:: PROBLEM SET ::
A: According to the court opinion below, what crime was the defendant convicted of?
B: List the surnames of all the judges named in the court opinion below as hearing the appeal.
C: Continue the court opinion below, starting after its last sentence.

:: TEXT SHOWN ::
---
People v Benninger |
2019 NY Slip Op 05235 |
Decided on June 27, 2019 |
Appellate Division, Third Department |
Published by New York State Law Reporting Bureau pursuant to Judiciary Law § 431. |
This opinion is uncorrected and subject to revision before publication in the Official Reports. |
Decided and Entered: June 27, 2019
109949
v
TIMATHY A. BENNINGER, Appellant.
Calendar Date: May 24, 2019
Before: Garry, P.J., Lynch, Clark, Devine and Pritzker, JJ.
Michael T. Baker, Public Defender, Binghamton (Andrew Newmark of counsel), for appellant.
Stephen K. Cornwell Jr., District Attorney, Binghamton (Stephen D. Ferri of counsel), for respondent.
MEMORANDUM AND ORDER
Appeal from a judgment of the County Court of Broome County (Cawley Jr., J.), entered October 31, 2017, convicting defendant upon his plea of guilty of the crime of failure to register as a sex offender.
---
Item position entries:
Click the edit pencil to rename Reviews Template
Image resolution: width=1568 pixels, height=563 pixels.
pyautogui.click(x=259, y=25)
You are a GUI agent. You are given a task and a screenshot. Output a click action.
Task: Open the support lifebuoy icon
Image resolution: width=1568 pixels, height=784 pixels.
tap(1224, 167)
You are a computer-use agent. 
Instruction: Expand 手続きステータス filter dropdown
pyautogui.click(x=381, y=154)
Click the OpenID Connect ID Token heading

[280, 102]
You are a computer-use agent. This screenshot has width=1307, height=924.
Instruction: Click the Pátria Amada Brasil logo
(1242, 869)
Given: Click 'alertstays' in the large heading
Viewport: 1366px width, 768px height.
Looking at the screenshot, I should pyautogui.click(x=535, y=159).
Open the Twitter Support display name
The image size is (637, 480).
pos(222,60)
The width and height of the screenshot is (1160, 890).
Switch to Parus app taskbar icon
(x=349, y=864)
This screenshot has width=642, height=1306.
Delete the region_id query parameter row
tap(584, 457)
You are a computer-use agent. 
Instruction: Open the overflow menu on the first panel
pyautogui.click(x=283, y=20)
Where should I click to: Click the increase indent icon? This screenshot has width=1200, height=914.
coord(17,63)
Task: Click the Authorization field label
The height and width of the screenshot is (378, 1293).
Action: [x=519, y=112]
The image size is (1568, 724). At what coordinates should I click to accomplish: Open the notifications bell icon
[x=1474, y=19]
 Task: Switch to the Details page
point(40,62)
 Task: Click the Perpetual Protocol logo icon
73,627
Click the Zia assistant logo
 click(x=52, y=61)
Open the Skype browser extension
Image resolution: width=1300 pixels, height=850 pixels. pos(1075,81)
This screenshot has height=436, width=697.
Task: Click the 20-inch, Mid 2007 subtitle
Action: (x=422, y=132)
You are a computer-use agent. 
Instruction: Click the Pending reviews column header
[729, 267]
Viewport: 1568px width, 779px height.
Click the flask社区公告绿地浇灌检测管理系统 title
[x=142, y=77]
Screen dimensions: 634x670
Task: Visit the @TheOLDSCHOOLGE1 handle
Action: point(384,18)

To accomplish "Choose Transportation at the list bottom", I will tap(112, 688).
---
:: TASK ANSWERS ::
A: Failure to register as a sex offender.

B: Garry, Lynch, Clark, Devine, Pritzker

C:
Defendant is a level three sex offender under the Sex Offender Registration Act (see Correction Law art 6-c) who was previously convicted of failing to register as a sex offender (see Correction Law § 168-t). In 2017, defendant was indicted for again failing to register as a sex offender, as a class D felony, based upon his failure to provide a change of address to the relevant authorities (see Correction Law §§ 168-f, 168-t). Defendant thereafter pleaded guilty as charged and, in exchange, County Court agreed to impose a prison sentence of 1 to 3 years. The court released defendant on his own recognizance but warned him that, if he were involved in further criminal conduct, it would not be bound to the agreed-upon sentence and could impose a prison sentence of up to 2⅓ to 7 years, which defendant indicated he understood. Defendant was thereafter arrested on a burglary charge and pleaded guilty to a reduced misdemeanor. At sentencing, the court determined that defendant had violated the terms and conditions of his release and imposed an enhanced prison sentence of 2 to 6 years. Defendant appeals.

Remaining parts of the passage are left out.